Short task: Copy out every one of the records below word for word, keeping each line as it stands.

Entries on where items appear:
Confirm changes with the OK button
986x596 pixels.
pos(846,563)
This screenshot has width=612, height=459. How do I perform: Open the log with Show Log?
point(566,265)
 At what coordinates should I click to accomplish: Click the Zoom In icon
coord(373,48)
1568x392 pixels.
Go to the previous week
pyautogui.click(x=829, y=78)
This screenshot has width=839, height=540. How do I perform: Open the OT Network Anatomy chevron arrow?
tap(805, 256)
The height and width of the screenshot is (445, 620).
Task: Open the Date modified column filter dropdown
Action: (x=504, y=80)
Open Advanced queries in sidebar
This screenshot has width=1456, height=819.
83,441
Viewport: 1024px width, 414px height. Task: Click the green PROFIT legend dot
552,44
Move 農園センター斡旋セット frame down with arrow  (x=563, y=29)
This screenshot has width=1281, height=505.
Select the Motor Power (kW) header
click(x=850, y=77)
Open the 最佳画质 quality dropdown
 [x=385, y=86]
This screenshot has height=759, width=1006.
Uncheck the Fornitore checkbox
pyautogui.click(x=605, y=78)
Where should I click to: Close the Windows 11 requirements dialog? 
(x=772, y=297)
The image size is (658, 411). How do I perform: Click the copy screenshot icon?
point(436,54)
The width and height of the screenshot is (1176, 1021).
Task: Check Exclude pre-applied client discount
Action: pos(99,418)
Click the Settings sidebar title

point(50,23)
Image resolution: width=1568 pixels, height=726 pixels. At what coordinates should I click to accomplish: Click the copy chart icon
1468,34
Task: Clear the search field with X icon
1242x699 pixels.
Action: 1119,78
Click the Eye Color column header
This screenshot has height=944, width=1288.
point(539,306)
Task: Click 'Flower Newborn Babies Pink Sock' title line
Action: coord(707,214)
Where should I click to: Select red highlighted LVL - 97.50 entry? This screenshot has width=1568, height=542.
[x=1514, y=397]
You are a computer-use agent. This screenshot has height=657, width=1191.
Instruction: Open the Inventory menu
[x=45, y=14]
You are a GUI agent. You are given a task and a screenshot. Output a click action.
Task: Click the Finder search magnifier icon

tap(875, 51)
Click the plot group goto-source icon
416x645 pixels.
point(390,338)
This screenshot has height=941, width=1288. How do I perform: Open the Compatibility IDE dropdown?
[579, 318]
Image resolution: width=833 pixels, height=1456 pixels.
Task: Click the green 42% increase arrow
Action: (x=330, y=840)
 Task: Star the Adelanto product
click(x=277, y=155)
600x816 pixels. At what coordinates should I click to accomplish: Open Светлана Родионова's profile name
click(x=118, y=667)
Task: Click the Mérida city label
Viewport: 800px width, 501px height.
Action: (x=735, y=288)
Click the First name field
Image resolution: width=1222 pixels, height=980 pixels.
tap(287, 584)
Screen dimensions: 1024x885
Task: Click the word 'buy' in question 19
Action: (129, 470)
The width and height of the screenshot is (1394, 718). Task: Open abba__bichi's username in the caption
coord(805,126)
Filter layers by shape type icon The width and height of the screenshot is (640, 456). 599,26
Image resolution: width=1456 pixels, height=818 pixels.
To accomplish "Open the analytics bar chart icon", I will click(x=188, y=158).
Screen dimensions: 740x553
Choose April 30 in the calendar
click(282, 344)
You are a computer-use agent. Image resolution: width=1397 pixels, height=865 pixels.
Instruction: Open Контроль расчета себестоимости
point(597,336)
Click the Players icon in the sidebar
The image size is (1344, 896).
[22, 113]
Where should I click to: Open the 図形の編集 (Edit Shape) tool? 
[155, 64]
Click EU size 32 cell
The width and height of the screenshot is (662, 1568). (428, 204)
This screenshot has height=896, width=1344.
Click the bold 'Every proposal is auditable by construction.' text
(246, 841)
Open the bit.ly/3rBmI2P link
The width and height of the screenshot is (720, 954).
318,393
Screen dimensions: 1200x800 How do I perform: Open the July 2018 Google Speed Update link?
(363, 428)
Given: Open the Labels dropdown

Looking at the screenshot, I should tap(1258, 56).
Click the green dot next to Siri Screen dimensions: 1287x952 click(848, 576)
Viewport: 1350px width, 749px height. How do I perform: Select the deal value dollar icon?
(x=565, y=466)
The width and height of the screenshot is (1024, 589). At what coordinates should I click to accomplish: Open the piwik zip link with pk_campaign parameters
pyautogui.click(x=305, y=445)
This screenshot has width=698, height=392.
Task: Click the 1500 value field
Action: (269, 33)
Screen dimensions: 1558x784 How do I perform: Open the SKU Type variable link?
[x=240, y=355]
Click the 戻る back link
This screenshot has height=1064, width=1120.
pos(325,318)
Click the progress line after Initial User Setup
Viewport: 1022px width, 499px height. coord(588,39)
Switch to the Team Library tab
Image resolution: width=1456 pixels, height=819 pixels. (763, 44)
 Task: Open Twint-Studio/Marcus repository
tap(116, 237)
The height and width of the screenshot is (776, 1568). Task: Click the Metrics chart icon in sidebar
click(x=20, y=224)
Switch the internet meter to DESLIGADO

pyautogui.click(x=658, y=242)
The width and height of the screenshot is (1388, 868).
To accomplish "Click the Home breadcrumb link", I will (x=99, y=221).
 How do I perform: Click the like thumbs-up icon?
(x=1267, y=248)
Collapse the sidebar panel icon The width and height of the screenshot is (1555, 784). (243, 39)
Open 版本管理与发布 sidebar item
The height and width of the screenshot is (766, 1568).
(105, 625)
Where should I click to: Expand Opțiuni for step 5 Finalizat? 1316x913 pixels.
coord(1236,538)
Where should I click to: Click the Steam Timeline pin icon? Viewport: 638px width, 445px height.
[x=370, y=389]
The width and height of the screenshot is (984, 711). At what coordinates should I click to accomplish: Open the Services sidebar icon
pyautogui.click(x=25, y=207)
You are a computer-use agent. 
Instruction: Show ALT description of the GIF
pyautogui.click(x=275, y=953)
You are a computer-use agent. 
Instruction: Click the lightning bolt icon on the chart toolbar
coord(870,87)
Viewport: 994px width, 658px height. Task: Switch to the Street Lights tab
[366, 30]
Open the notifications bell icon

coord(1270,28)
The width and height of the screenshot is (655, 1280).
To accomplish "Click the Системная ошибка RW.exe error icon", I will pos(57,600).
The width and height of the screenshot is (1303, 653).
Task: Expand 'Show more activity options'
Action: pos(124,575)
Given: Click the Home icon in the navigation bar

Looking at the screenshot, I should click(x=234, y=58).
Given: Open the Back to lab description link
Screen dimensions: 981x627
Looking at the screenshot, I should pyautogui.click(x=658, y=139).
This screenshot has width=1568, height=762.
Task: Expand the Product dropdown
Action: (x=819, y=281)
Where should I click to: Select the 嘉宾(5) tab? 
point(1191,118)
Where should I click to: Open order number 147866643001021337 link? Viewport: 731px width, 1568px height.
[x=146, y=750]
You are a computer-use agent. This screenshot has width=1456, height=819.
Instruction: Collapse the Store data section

Output for this exercise:
Confirm changes with the OK button
986x596 pixels.
pos(846,563)
This screenshot has width=612, height=459. How do I perform: Open the log with Show Log?
point(566,265)
 At what coordinates should I click to accomplish: Click the Zoom In icon
coord(373,48)
1568x392 pixels.
Go to the previous week
pyautogui.click(x=829, y=78)
This screenshot has width=839, height=540. How do I perform: Open the OT Network Anatomy chevron arrow?
tap(805, 256)
The height and width of the screenshot is (445, 620).
Task: Open the Date modified column filter dropdown
Action: (x=504, y=80)
Open Advanced queries in sidebar
This screenshot has width=1456, height=819.
83,441
Viewport: 1024px width, 414px height. Task: Click the green PROFIT legend dot
552,44
Move 農園センター斡旋セット frame down with arrow  (x=563, y=29)
This screenshot has width=1281, height=505.
Select the Motor Power (kW) header
click(x=850, y=77)
Open the 最佳画质 quality dropdown
 [x=385, y=86]
This screenshot has height=759, width=1006.
Uncheck the Fornitore checkbox
pyautogui.click(x=605, y=78)
Where should I click to: Close the Windows 11 requirements dialog? 
(x=772, y=297)
The image size is (658, 411). How do I perform: Click the copy screenshot icon?
point(436,54)
The width and height of the screenshot is (1176, 1021).
Task: Check Exclude pre-applied client discount
Action: pos(99,418)
Click the Settings sidebar title

point(50,23)
Image resolution: width=1568 pixels, height=726 pixels. At what coordinates should I click to accomplish: Click the copy chart icon
1468,34
Task: Clear the search field with X icon
1242x699 pixels.
Action: 1119,78
Click the Eye Color column header
This screenshot has height=944, width=1288.
point(539,306)
Task: Click 'Flower Newborn Babies Pink Sock' title line
Action: coord(707,214)
Where should I click to: Select red highlighted LVL - 97.50 entry? This screenshot has width=1568, height=542.
[x=1514, y=397]
You are a computer-use agent. This screenshot has height=657, width=1191.
Instruction: Open the Inventory menu
[x=45, y=14]
You are a GUI agent. You are given a task and a screenshot. Output a click action.
Task: Click the Finder search magnifier icon

tap(875, 51)
Click the plot group goto-source icon
416x645 pixels.
point(390,338)
This screenshot has height=941, width=1288. How do I perform: Open the Compatibility IDE dropdown?
[579, 318]
Image resolution: width=833 pixels, height=1456 pixels.
Task: Click the green 42% increase arrow
Action: (x=330, y=840)
 Task: Star the Adelanto product
click(x=277, y=155)
600x816 pixels. At what coordinates should I click to accomplish: Open Светлана Родионова's profile name
click(x=118, y=667)
Task: Click the Mérida city label
Viewport: 800px width, 501px height.
Action: (x=735, y=288)
Click the First name field
Image resolution: width=1222 pixels, height=980 pixels.
tap(287, 584)
Screen dimensions: 1024x885
Task: Click the word 'buy' in question 19
Action: (129, 470)
The width and height of the screenshot is (1394, 718). Task: Open abba__bichi's username in the caption
coord(805,126)
Filter layers by shape type icon The width and height of the screenshot is (640, 456). 599,26
Image resolution: width=1456 pixels, height=818 pixels.
To accomplish "Open the analytics bar chart icon", I will click(x=188, y=158).
Screen dimensions: 740x553
Choose April 30 in the calendar
click(282, 344)
You are a computer-use agent. Image resolution: width=1397 pixels, height=865 pixels.
Instruction: Open Контроль расчета себестоимости
point(597,336)
Click the Players icon in the sidebar
The image size is (1344, 896).
[22, 113]
Where should I click to: Open the 図形の編集 (Edit Shape) tool? 
[155, 64]
Click EU size 32 cell
The width and height of the screenshot is (662, 1568). (428, 204)
This screenshot has height=896, width=1344.
Click the bold 'Every proposal is auditable by construction.' text
(246, 841)
Open the bit.ly/3rBmI2P link
The width and height of the screenshot is (720, 954).
318,393
Screen dimensions: 1200x800 How do I perform: Open the July 2018 Google Speed Update link?
(363, 428)
Given: Open the Labels dropdown

Looking at the screenshot, I should tap(1258, 56).
Click the green dot next to Siri Screen dimensions: 1287x952 click(848, 576)
Viewport: 1350px width, 749px height. How do I perform: Select the deal value dollar icon?
(x=565, y=466)
The width and height of the screenshot is (1024, 589). At what coordinates should I click to accomplish: Open the piwik zip link with pk_campaign parameters
pyautogui.click(x=305, y=445)
This screenshot has width=698, height=392.
Task: Click the 1500 value field
Action: (269, 33)
Screen dimensions: 1558x784 How do I perform: Open the SKU Type variable link?
[x=240, y=355]
Click the 戻る back link
This screenshot has height=1064, width=1120.
pos(325,318)
Click the progress line after Initial User Setup
Viewport: 1022px width, 499px height. coord(588,39)
Switch to the Team Library tab
Image resolution: width=1456 pixels, height=819 pixels. (763, 44)
 Task: Open Twint-Studio/Marcus repository
tap(116, 237)
The height and width of the screenshot is (776, 1568). Task: Click the Metrics chart icon in sidebar
click(x=20, y=224)
Switch the internet meter to DESLIGADO

pyautogui.click(x=658, y=242)
The width and height of the screenshot is (1388, 868).
To accomplish "Click the Home breadcrumb link", I will (x=99, y=221).
 How do I perform: Click the like thumbs-up icon?
(x=1267, y=248)
Collapse the sidebar panel icon The width and height of the screenshot is (1555, 784). (243, 39)
Open 版本管理与发布 sidebar item
The height and width of the screenshot is (766, 1568).
(105, 625)
Where should I click to: Expand Opțiuni for step 5 Finalizat? 1316x913 pixels.
coord(1236,538)
Where should I click to: Click the Steam Timeline pin icon? Viewport: 638px width, 445px height.
[x=370, y=389]
The width and height of the screenshot is (984, 711). At what coordinates should I click to accomplish: Open the Services sidebar icon
pyautogui.click(x=25, y=207)
You are a computer-use agent. 
Instruction: Show ALT description of the GIF
pyautogui.click(x=275, y=953)
You are a computer-use agent. 
Instruction: Click the lightning bolt icon on the chart toolbar
coord(870,87)
Viewport: 994px width, 658px height. Task: Switch to the Street Lights tab
[366, 30]
Open the notifications bell icon

coord(1270,28)
The width and height of the screenshot is (655, 1280).
To accomplish "Click the Системная ошибка RW.exe error icon", I will pos(57,600).
The width and height of the screenshot is (1303, 653).
Task: Expand 'Show more activity options'
Action: pos(124,575)
Given: Click the Home icon in the navigation bar

Looking at the screenshot, I should click(x=234, y=58).
Given: Open the Back to lab description link
Screen dimensions: 981x627
Looking at the screenshot, I should pyautogui.click(x=658, y=139).
This screenshot has width=1568, height=762.
Task: Expand the Product dropdown
Action: (x=819, y=281)
Where should I click to: Select the 嘉宾(5) tab? 
point(1191,118)
Where should I click to: Open order number 147866643001021337 link? Viewport: 731px width, 1568px height.
[x=146, y=750]
You are a computer-use agent. This screenshot has width=1456, height=819.
Instruction: Collapse the Store data section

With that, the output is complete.